(Beginning of RAW DATA)
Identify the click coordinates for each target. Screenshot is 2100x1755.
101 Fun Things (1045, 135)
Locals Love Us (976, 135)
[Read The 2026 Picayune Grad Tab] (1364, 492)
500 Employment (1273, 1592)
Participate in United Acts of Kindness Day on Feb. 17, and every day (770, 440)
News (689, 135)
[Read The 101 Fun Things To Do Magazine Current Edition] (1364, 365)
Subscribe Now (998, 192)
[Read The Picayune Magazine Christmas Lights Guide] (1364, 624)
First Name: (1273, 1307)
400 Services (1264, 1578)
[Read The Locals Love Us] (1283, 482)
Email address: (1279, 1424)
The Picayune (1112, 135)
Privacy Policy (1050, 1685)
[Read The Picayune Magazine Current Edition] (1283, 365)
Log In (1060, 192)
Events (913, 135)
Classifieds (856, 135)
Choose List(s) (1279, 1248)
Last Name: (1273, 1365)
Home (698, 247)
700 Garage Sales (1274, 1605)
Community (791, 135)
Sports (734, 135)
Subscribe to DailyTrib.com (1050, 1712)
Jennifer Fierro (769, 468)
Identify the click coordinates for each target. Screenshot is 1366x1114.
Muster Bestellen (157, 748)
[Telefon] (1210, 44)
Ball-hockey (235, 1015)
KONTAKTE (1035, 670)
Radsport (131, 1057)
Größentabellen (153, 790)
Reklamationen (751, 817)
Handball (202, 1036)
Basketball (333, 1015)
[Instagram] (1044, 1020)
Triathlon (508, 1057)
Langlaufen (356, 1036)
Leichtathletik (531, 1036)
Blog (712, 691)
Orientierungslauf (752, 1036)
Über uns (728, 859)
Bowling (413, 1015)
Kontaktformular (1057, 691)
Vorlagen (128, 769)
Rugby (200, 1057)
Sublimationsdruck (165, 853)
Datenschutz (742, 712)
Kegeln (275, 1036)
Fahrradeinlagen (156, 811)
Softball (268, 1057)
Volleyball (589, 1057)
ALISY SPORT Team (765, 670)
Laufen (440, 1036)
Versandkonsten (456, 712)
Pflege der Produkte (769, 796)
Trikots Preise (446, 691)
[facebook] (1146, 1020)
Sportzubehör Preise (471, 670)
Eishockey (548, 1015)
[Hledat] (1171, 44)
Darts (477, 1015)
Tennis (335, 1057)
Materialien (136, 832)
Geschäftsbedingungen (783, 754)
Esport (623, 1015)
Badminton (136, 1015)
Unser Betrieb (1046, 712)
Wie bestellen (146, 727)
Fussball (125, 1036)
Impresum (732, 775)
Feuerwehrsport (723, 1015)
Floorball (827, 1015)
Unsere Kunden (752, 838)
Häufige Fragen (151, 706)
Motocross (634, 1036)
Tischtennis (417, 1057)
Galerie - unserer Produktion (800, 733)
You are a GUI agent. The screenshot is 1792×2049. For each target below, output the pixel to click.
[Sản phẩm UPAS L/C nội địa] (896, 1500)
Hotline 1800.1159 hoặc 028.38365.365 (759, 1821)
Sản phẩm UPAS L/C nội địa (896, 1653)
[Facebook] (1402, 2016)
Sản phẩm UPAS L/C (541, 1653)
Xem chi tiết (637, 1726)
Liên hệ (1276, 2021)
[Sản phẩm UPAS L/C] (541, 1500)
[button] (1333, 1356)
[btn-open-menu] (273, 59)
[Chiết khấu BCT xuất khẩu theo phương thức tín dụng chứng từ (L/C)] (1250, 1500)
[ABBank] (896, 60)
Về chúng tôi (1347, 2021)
(End of RAW DATA)
# TO DO
Exactly reproduce every line of the records.

# SOLUTION TO THIS TASK
Identify the click coordinates for each target. Screenshot is 2100x1755.
101 Fun Things (1045, 135)
Locals Love Us (976, 135)
[Read The 2026 Picayune Grad Tab] (1364, 492)
500 Employment (1273, 1592)
Participate in United Acts of Kindness Day on Feb. 17, and every day (770, 440)
News (689, 135)
[Read The 101 Fun Things To Do Magazine Current Edition] (1364, 365)
Subscribe Now (998, 192)
[Read The Picayune Magazine Christmas Lights Guide] (1364, 624)
First Name: (1273, 1307)
400 Services (1264, 1578)
[Read The Locals Love Us] (1283, 482)
Email address: (1279, 1424)
The Picayune (1112, 135)
Privacy Policy (1050, 1685)
[Read The Picayune Magazine Current Edition] (1283, 365)
Log In (1060, 192)
Events (913, 135)
Classifieds (856, 135)
Choose List(s) (1279, 1248)
Last Name: (1273, 1365)
Home (698, 247)
700 Garage Sales (1274, 1605)
Community (791, 135)
Sports (734, 135)
Subscribe to DailyTrib.com (1050, 1712)
Jennifer Fierro (769, 468)
Identify the click coordinates for each target. Screenshot is 1366x1114.
Muster Bestellen (157, 748)
[Telefon] (1210, 44)
Ball-hockey (235, 1015)
KONTAKTE (1035, 670)
Radsport (131, 1057)
Größentabellen (153, 790)
Reklamationen (751, 817)
Handball (202, 1036)
Basketball (333, 1015)
[Instagram] (1044, 1020)
Triathlon (508, 1057)
Langlaufen (356, 1036)
Leichtathletik (531, 1036)
Blog (712, 691)
Orientierungslauf (752, 1036)
Über uns (728, 859)
Bowling (413, 1015)
Kontaktformular (1057, 691)
Vorlagen (128, 769)
Rugby (200, 1057)
Sublimationsdruck (165, 853)
Datenschutz (742, 712)
Kegeln (275, 1036)
Fahrradeinlagen (156, 811)
Softball (268, 1057)
Volleyball (589, 1057)
ALISY SPORT Team (765, 670)
Laufen (440, 1036)
Versandkonsten (456, 712)
Pflege der Produkte (769, 796)
Trikots Preise (446, 691)
[facebook] (1146, 1020)
Sportzubehör Preise (471, 670)
Eishockey (548, 1015)
[Hledat] (1171, 44)
Darts (477, 1015)
Tennis (335, 1057)
Materialien (136, 832)
Geschäftsbedingungen (783, 754)
Esport (623, 1015)
Badminton (136, 1015)
Unser Betrieb (1046, 712)
Wie bestellen (146, 727)
Fussball (125, 1036)
Impresum (732, 775)
Feuerwehrsport (723, 1015)
Floorball (827, 1015)
Unsere Kunden (752, 838)
Häufige Fragen (151, 706)
Motocross (634, 1036)
Tischtennis (417, 1057)
Galerie - unserer Produktion (800, 733)
You are a GUI agent. The screenshot is 1792×2049. For each target below, output the pixel to click.
[Sản phẩm UPAS L/C nội địa] (896, 1500)
Hotline 1800.1159 hoặc 028.38365.365 (759, 1821)
Sản phẩm UPAS L/C nội địa (896, 1653)
[Facebook] (1402, 2016)
Sản phẩm UPAS L/C (541, 1653)
Xem chi tiết (637, 1726)
Liên hệ (1276, 2021)
[Sản phẩm UPAS L/C] (541, 1500)
[button] (1333, 1356)
[btn-open-menu] (273, 59)
[Chiết khấu BCT xuất khẩu theo phương thức tín dụng chứng từ (L/C)] (1250, 1500)
[ABBank] (896, 60)
Về chúng tôi (1347, 2021)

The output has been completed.